◆ TASK DIRECTIONS: Search the data for the string "Rocking" and copy each line in which it appears.

--- DATA EXCERPTS ---

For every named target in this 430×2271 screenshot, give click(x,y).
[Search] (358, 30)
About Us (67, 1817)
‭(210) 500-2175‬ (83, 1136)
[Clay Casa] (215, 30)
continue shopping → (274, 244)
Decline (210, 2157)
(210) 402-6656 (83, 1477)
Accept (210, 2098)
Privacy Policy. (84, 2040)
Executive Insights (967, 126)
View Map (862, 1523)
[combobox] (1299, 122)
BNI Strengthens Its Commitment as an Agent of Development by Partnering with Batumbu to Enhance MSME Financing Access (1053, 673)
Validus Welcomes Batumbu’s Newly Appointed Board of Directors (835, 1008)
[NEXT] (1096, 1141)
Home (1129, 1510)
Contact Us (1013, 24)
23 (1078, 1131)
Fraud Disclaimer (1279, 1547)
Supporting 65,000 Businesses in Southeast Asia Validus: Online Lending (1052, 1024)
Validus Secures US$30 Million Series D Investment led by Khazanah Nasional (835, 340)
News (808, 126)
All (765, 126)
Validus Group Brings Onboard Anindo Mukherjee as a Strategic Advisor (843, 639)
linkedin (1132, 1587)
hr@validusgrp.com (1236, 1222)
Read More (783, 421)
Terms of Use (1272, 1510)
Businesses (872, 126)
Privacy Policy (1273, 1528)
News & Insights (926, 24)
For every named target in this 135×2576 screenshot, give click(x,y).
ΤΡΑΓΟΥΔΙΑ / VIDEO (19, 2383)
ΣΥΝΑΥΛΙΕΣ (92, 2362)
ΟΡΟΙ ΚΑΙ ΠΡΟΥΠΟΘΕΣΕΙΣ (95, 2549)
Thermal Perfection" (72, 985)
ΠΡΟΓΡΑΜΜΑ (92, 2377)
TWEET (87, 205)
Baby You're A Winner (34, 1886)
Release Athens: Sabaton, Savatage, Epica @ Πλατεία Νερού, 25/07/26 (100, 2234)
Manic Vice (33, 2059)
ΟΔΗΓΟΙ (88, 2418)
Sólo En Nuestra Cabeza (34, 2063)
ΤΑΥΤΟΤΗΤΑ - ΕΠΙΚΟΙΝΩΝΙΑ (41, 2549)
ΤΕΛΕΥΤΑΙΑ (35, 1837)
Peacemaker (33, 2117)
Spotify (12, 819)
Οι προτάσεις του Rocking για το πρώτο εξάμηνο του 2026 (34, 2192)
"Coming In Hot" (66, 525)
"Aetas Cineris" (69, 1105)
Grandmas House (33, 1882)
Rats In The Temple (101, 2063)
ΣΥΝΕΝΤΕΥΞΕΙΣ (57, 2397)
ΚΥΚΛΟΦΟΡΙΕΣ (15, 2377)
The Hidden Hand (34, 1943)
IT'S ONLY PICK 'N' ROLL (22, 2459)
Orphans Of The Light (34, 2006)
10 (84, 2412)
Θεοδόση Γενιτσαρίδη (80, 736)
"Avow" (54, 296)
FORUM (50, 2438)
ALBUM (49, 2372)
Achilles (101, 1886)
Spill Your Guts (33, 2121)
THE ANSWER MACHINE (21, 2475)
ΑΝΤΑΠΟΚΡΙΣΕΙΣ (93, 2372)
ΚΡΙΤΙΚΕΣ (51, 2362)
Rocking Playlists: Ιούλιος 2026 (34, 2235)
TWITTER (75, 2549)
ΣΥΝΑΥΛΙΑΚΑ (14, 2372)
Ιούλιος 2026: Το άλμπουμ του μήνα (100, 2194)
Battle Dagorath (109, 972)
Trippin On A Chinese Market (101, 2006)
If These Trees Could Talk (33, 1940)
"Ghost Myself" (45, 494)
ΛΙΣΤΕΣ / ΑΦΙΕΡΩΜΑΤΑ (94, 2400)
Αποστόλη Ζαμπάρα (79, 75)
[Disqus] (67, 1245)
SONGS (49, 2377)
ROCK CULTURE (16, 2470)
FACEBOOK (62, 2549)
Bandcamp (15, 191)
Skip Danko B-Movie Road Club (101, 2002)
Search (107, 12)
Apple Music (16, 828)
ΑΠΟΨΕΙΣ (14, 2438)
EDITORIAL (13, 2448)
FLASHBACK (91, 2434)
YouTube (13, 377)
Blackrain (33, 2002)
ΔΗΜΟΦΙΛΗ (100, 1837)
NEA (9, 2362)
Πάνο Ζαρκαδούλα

---

◆ SOLUTION FOR THIS TASK:
Οι προτάσεις του Rocking για το πρώτο εξάμηνο του 2026 (34, 2192)
Rocking Playlists: Ιούλιος 2026 (34, 2235)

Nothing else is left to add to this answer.